El Consejo de Gobierno ha dado luz verde al decreto que regulará los aspectos procedimentales y organizativos del ejercicio del derecho de acceso a la información pública recogido en nuestra ley autonómica de transparencia (Ley 3/2014, de 11 de septiembre de Transparencia y Buen Gobierno de La Rioja).
Desde la Consejería de Igualdad, Participación y Agenda 2030 afirman haber constatado un incremento de solicitudes de los ciudadanos. Según señalan, el 2019 se registraron 84, durante el 2020 se recogieron 98, mientras que en el ejercicio 2021 fueron 173 y en el primer trimestre de este año van 48 como puede consultarse en la web https://web.larioja.org/portal-transparencia/tablas-de-las-resoluciones-en-materia-de-acceso
Dichas solicitudes, además, “se refieren a materias de lo más variadas y tienen como destinatarios a los numerosos órganos que componen la estructura administrativa, lo que produce como resultado una cada vez mayor complejidad en su tramitación” según ha destacado el director general, Axier Amo Izarra.
El decreto regula el procedimiento de gestión de estas solicitudes con varios ejes a destacar, con el objeto de favorecer la agilidad administrativa autonómica.

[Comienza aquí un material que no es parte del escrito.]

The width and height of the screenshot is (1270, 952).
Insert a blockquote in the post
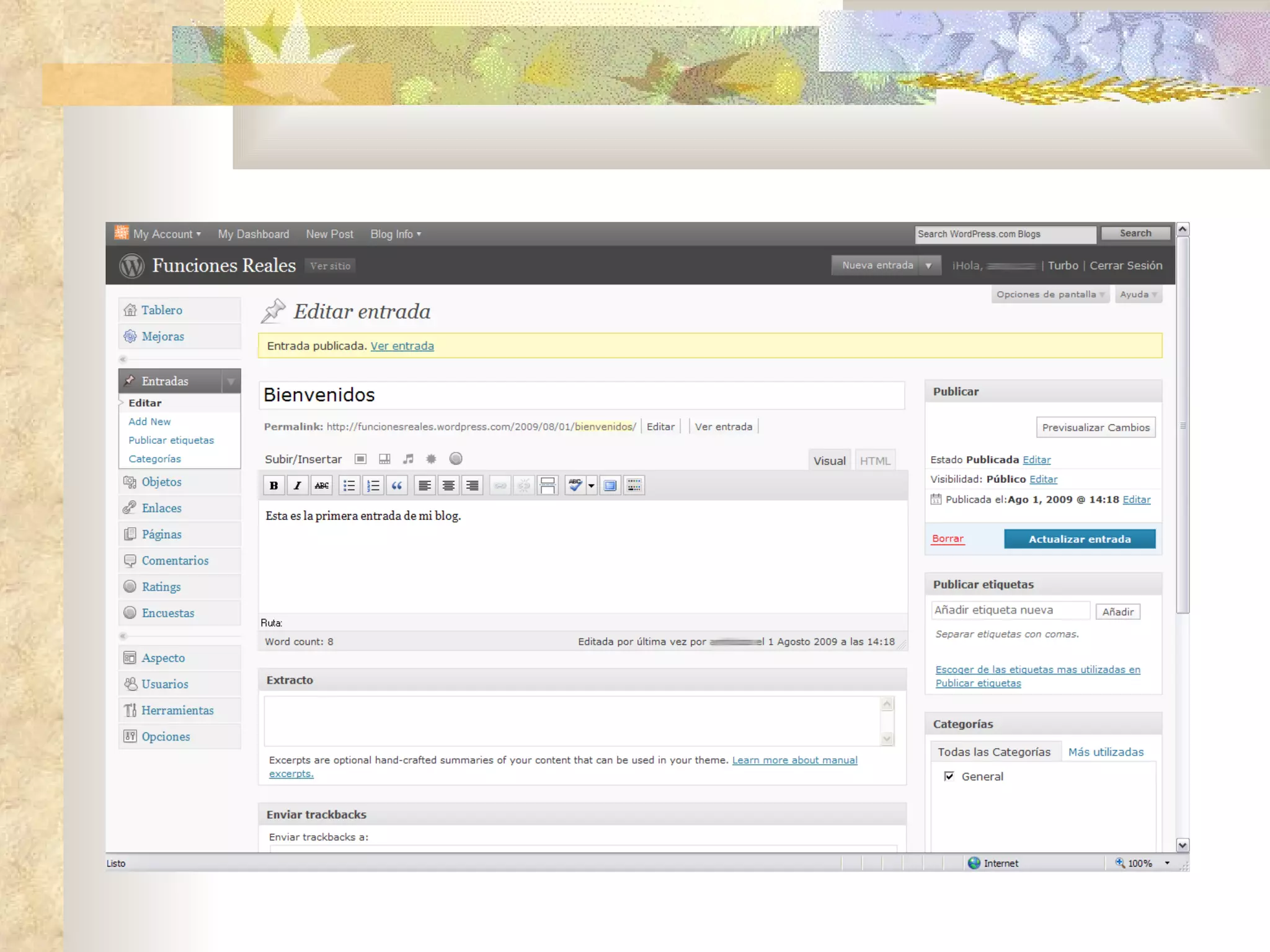click(397, 485)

Por un lado, prevé la implantación de una aplicación informática específica llamada a perfeccionar la tramitación de los asuntos; por otro lado, ofrece a los órganos administrativos encargados de su gestión un apoyo y asesoramiento por parte de la Dirección General de Transparencia y Buen Gobierno, introduciendo en el procedimiento la emisión de un informe de esta última en el que se arroje luz cuando así se solicite por aquellos.
En definitiva, insiste Axier Amo “esta medida viene a aportar una mayor claridad y seguridad jurídica en la materia, colocando como actores protagonistas tanto a las unidades de transparencia existentes en cada una de las consejerías como a la propia dirección general de Transparencia y Buen Gobierno”.
De esta forma, el presente decreto ayudará al objetivo último de conseguir un incremento de los niveles de acceso a la información pública para la ciudadanía, y una mayor transparencia en la actuación administrativa, situándonos en línea con las administraciones más avanzadas de nuestro entorno y profundizando así en la calidad de nuestra democracia.